Transforming line equations into parametric/symmetric equations

Question

Yesterday I came across an exercise in my coordinate geometry book:

*Find if $a$ and $b$ coincide, are skew, parallel or intersect (if so, find the intersection point)

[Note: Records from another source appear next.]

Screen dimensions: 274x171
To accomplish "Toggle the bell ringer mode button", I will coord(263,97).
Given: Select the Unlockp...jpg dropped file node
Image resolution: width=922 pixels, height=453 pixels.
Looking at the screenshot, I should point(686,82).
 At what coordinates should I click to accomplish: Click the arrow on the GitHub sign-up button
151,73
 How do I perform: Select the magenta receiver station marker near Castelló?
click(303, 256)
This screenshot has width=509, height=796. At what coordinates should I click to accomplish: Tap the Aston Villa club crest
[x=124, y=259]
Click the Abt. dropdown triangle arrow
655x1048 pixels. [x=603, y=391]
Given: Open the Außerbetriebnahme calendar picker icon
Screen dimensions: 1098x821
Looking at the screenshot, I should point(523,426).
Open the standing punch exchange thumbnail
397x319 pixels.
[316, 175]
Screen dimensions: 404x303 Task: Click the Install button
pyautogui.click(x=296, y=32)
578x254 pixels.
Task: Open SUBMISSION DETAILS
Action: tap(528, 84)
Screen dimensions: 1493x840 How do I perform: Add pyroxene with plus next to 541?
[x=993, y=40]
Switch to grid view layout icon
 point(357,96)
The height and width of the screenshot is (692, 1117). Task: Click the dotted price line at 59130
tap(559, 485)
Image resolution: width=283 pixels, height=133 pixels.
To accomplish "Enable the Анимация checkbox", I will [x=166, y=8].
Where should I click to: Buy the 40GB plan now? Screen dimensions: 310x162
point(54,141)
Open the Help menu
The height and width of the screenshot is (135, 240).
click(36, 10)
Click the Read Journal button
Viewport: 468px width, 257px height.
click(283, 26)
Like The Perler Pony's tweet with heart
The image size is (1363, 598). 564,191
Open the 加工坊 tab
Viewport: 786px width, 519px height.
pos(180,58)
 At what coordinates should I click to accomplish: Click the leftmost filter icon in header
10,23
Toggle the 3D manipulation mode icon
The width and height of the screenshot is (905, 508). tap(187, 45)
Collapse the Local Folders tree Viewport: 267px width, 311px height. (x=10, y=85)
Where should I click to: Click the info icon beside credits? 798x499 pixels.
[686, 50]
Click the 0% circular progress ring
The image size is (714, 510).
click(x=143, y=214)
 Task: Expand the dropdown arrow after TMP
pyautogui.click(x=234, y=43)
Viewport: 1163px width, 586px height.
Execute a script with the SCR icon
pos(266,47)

$$a \leftrightarrow \begin{cases} 2x + y = 4 \\ z = 3 \end{cases}$$

$$b \leftrightarrow \begin{cases} x + y = 4 \\ z = 2x \end{cases}$$ I have done many similar exercises but I have never used equations like that before. How do I transform them into parametric or symmetric equations ?

Answer 1

One fairly-automatic way to go is:

• Make one coordinate (say, $x$) equal to the parameter (say, $t$).
• Use the equations to write the other coordinates ($y$ and $z$) in terms of the parameter ($t$).

So ...

$$\begin{align} a: &\qquad x = t, \quad y = 4 - 2t, \quad z = 3\phantom{t} \quad\to\quad (x,y,z) = (0,4,3) +(1,-2,0)t \\ b: &\qquad x = t, \quad y = 4 - \phantom{2}t, \quad z = 2 t\quad\to\quad (x,y,z) = (0,4,0) + (1,-1,2)t \end{align}$$